This application is a continuation of U.S. application Ser. No. 16/598,859, filed on Oct. 10, 2019, entitled “Food Shield with Adjustable Panel”, which is a continuation in part of U.S. application Ser. No. 16/217,847, filed on Dec. 12, 2018, entitled “Food Shield with Adjustable Panel”, both of which are incorporated herein by reference in their entirety.

FIELD

The present disclosure relates to systems, apparatus and methods for implementing a food shield, and more particularly to systems, apparatus and methods for implementing a food shield with a pivot connection between a stand and a food shield panel.

BACKGROUND

Food shields, also sometimes called sneeze guards, are used in a variety of settings. Typically, a food shield includes at least one transparent panel that is suspended over a buffet, smorgasbord, salad bar, retail display, or other kind of food display. The food shield serves to attractively display the food while protecting the food from falling debris or other contamination. Various health and safety codes may specify the required position of a food shield in relation to a commercial or institutional food display. Within the range of code-required food shield configurations however, it is desirable to implement a food shield in a manner that is attractive and consistent with the surrounding architecture. It can be difficult, using conventional food shield structures, to install a system which appears to be custom-made for the location.

§ Goals
1. Render this sentence from the food shield passage into Spanish: "Food shields, also sometimes called sneeze guards, are used in a variety of settings."
2. Carry the food shield passage forward from its final sentence.
The listing after the food shield passage plays no part in the work here.

§ Data segment
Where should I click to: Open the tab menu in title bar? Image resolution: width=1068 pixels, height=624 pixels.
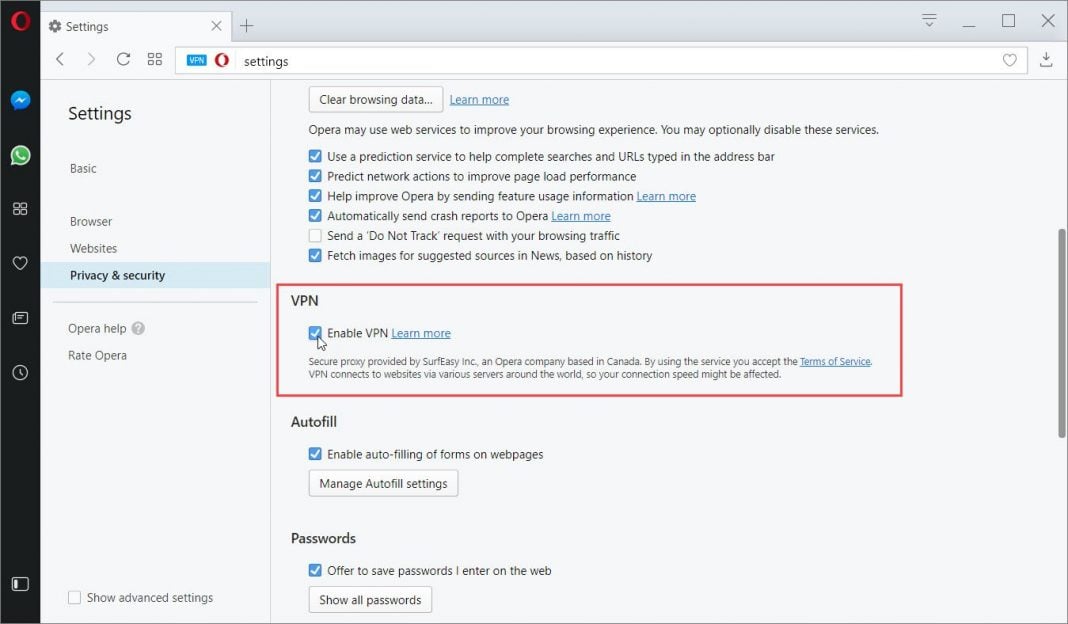930,21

§ The responses
1. Los protectores de alimentos, también llamados a veces protectores contra estornudos, se utilizan en una variedad de entornos.

2.
Food shields are often used in restaurants, schools, cafeterias and other high-use settings. It can be necessary to regularly adjust the configuration or positioning of a food shield system as different food items are displayed over time, or even throughout the day. Adjustment and routine food shield maintenance can be difficult using known food shield structures because the assembly, disassembly, and adjustment of a food shield may require the time-consuming use of tools. The embodiments disclosed herein are directed toward overcoming one or more of the above problems.

SUMMARY

Various embodiments disclosed herein provide improved apparatus and methods for implementing a food shield. Certain disclosed embodiments provide apparatus for implementing a food shield with an adjustable panel. One representative example is a food shield having a panel defining a slot through the panel and a panel support. In this representative example, the panel support structure includes a panel clamp. A portion of the panel clamp may extend through the slot, and the slot provides for the panel to be moved relative to the panel clamp, along the length of the slot, from a first position to a second position. Thus, the panel clamp provides for the position of the panel relative to the panel clamp to be selectively adjusted, clamped into place, and released for movement along the length of the slot.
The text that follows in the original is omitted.